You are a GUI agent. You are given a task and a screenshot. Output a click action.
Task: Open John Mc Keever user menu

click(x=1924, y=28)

============================================================

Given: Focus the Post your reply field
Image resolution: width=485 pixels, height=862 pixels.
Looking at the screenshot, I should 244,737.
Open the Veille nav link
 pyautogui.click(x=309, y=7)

============================================================

### Required task:
Render the records in the stretch from the line containing "You are a GUI" through the line containing "click(x=1924, y=28)" as a two-column CSV with the columns instruction and action. Give one row per record, and put each value in a single quoted field with its line breaks replaced by spaces.

### Answer for the task:
instruction,action
"You are a GUI agent. You are given a task and a screenshot. Output a click action. Task: Open John Mc Keever user menu","click(x=1924, y=28)"